What you should do: All of the records should be reproduced word for word, but no images may appear in the copy.

Saved data entries

============

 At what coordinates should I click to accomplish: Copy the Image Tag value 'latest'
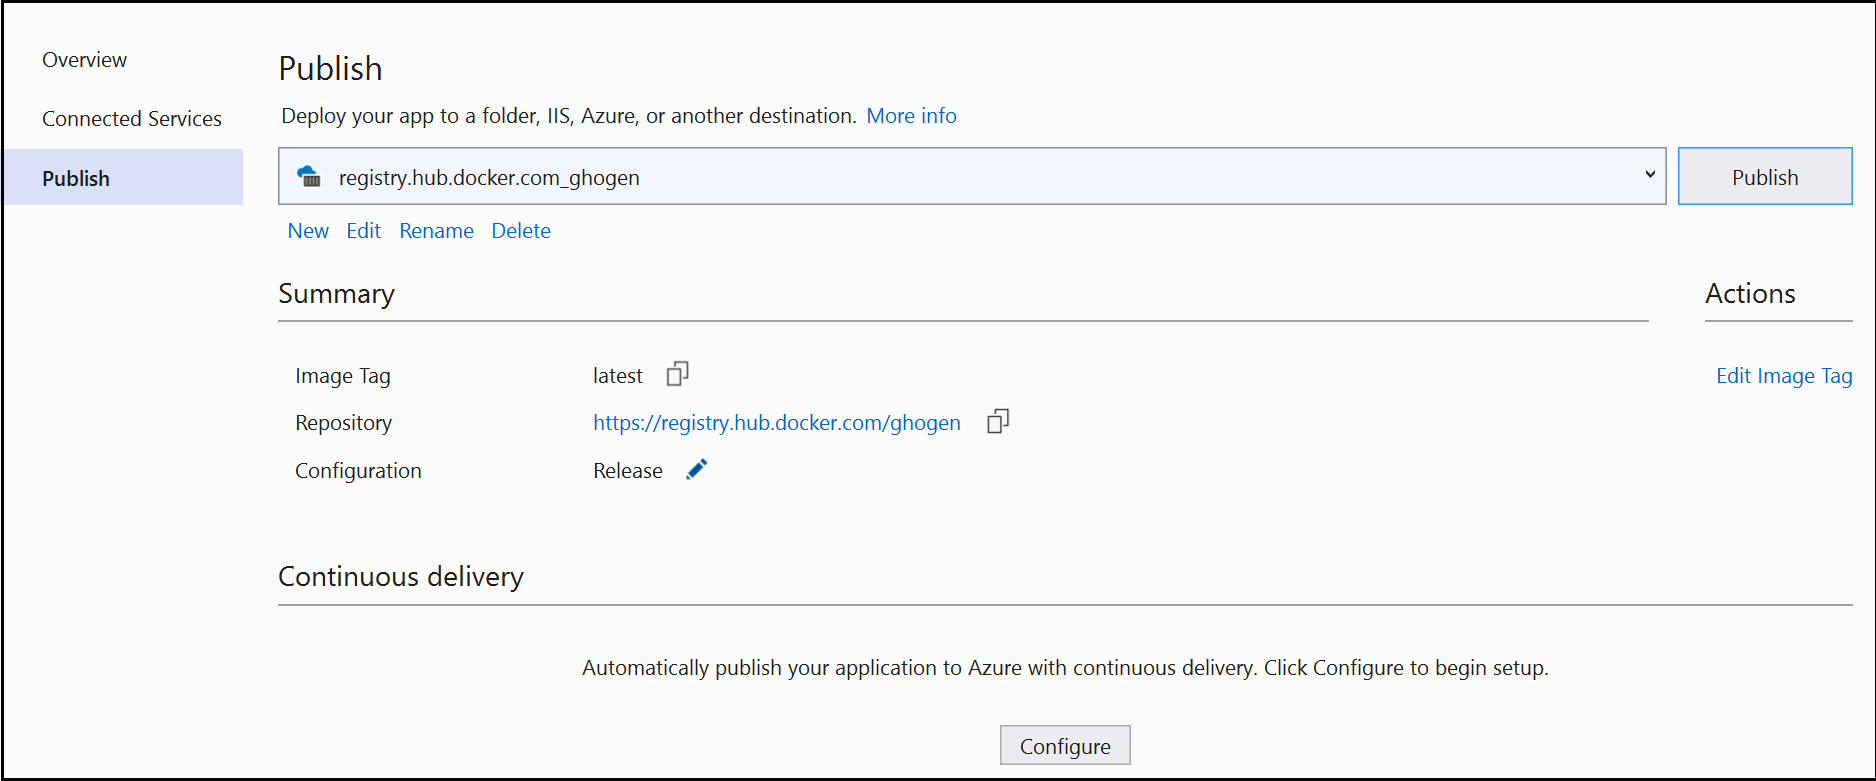[678, 374]
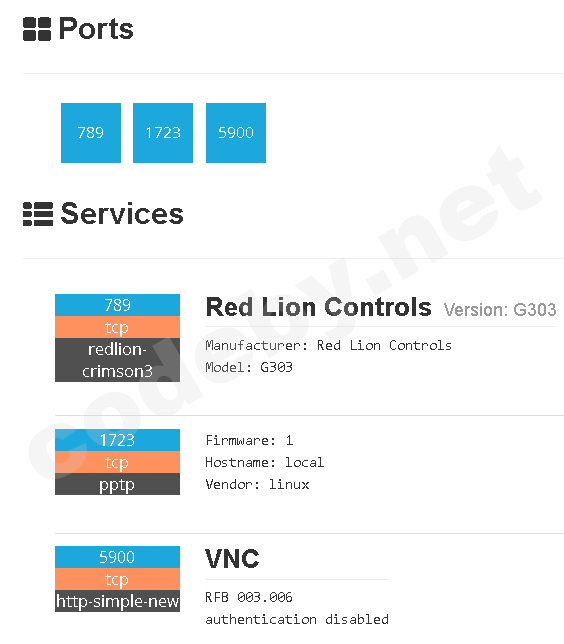Open port 789 tile
564x644 pixels.
point(91,133)
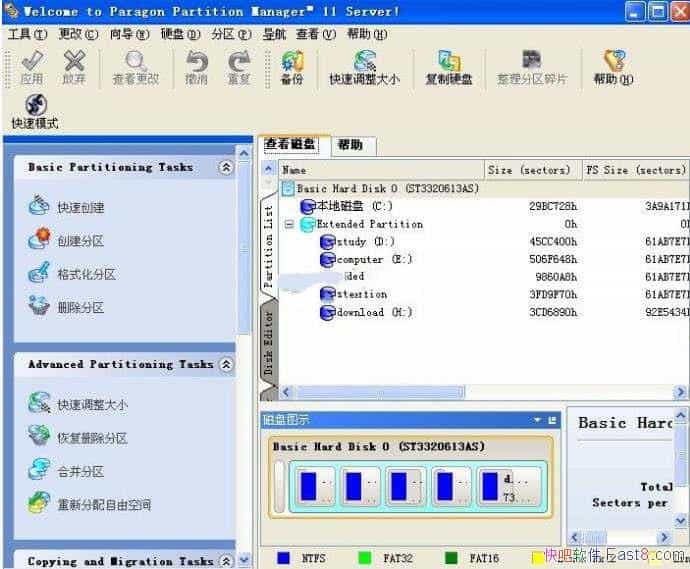The width and height of the screenshot is (690, 569).
Task: Switch to the Disk Editor vertical tab
Action: click(268, 342)
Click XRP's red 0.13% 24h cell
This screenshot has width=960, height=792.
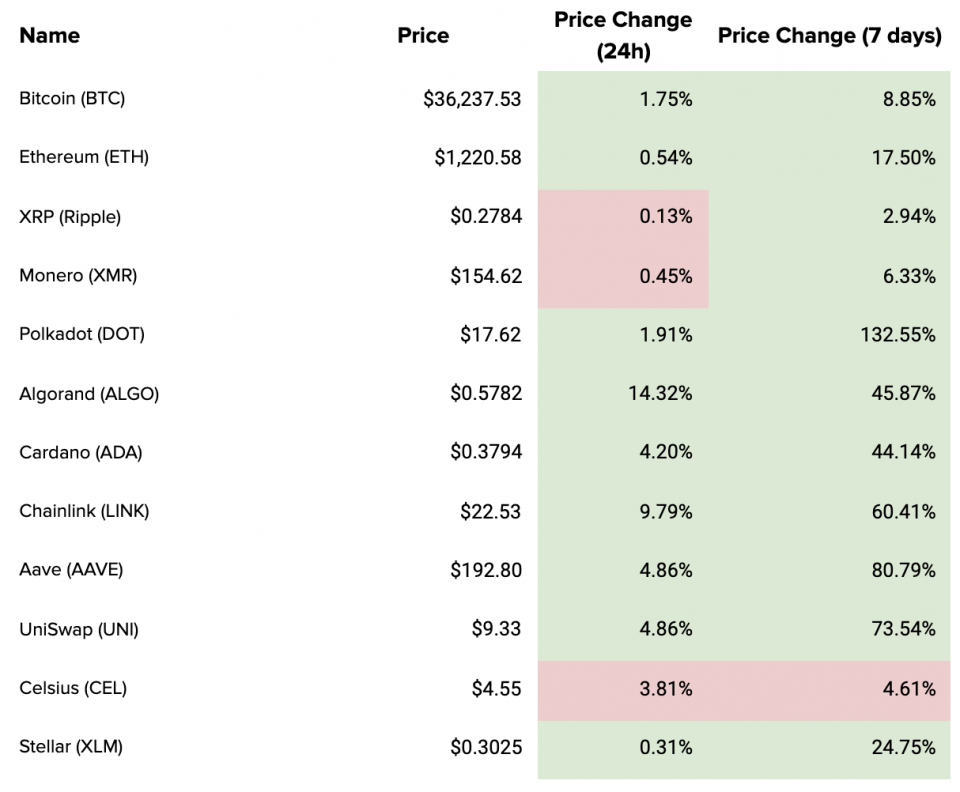click(665, 217)
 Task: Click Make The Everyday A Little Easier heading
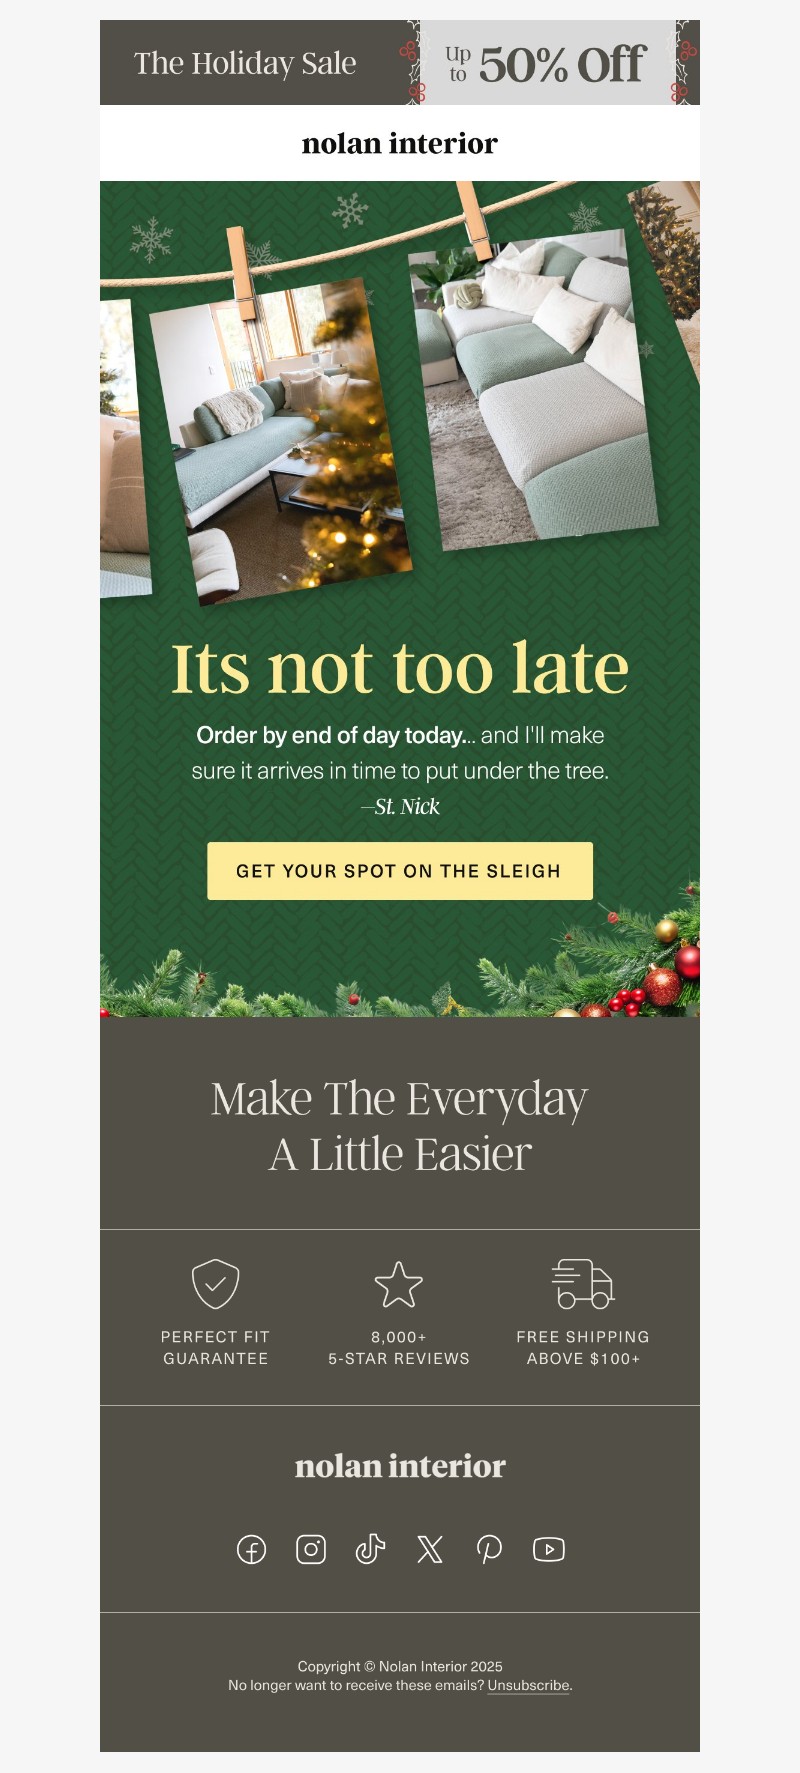click(400, 1126)
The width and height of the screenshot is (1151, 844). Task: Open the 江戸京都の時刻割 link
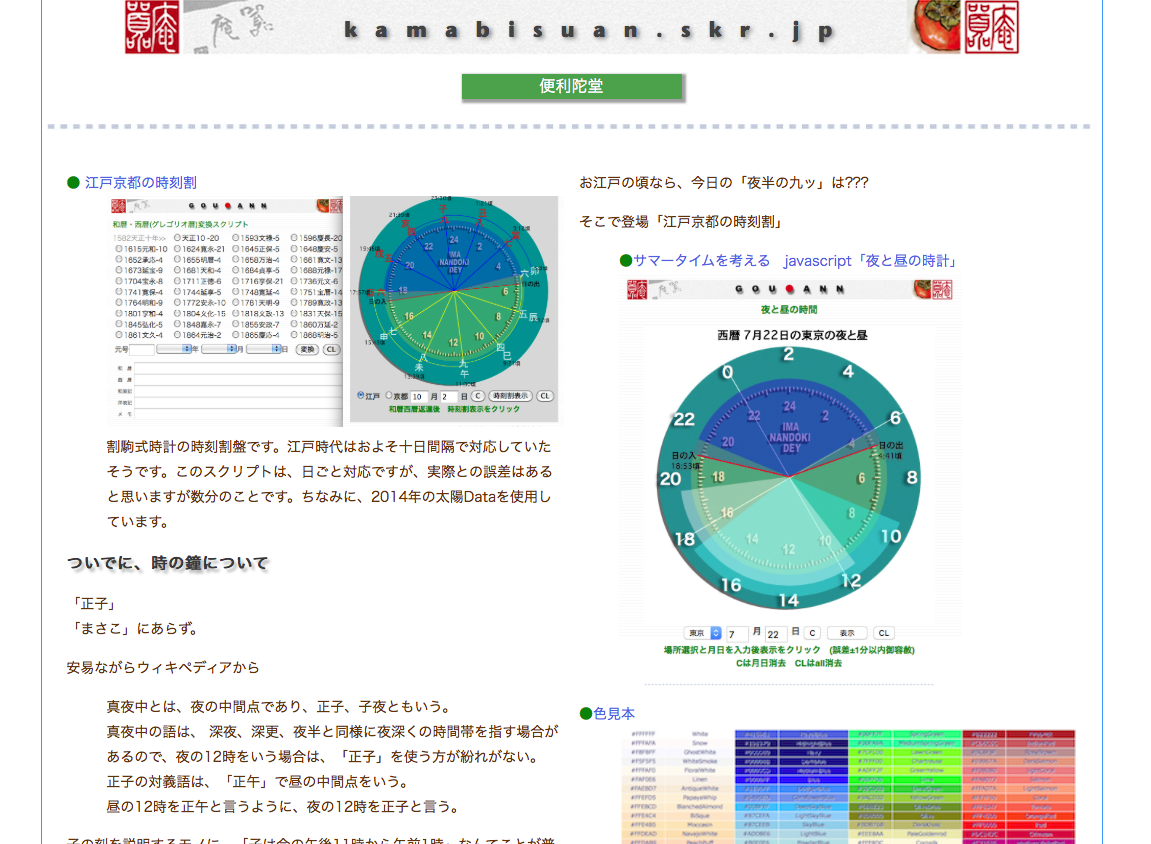point(141,182)
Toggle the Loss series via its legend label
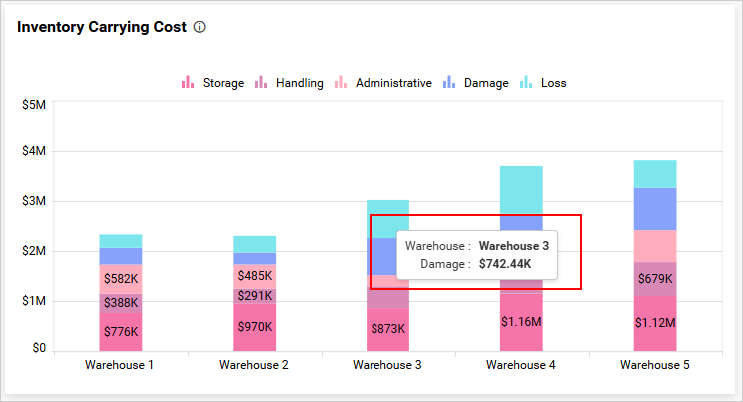The width and height of the screenshot is (743, 402). [553, 83]
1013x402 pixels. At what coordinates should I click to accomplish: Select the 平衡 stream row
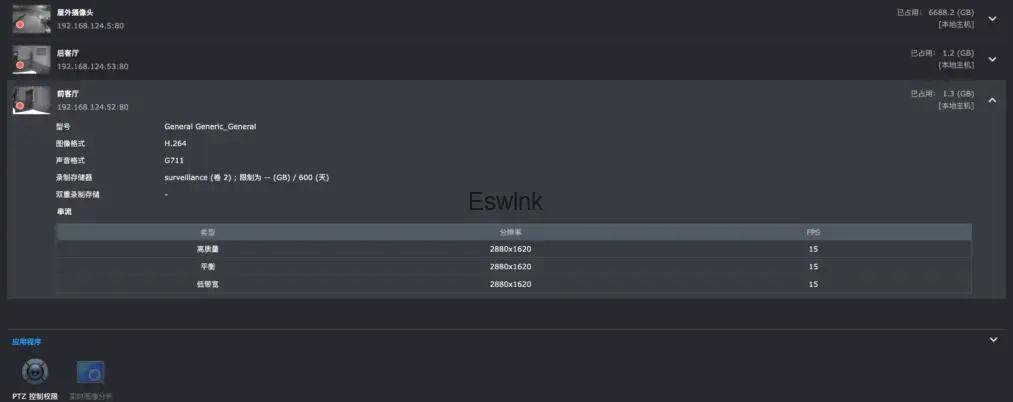[513, 267]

============

Solution to this task:
 At what coordinates should I click to accomplish: Copy the Image Tag value 'latest'
[678, 374]
Open port 789 tile
564x644 pixels.
point(91,133)
The width and height of the screenshot is (690, 569).
Task: Switch to the Disk Editor vertical tab
Action: click(268, 342)
Click XRP's red 0.13% 24h cell
This screenshot has width=960, height=792.
click(665, 217)
 Task: Click Make The Everyday A Little Easier heading
click(400, 1126)
The width and height of the screenshot is (1151, 844). Task: Open the 江戸京都の時刻割 link
point(141,182)
Toggle the Loss series via its legend label
The width and height of the screenshot is (743, 402). [553, 83]
1013x402 pixels. At what coordinates should I click to accomplish: Select the 平衡 stream row
[513, 267]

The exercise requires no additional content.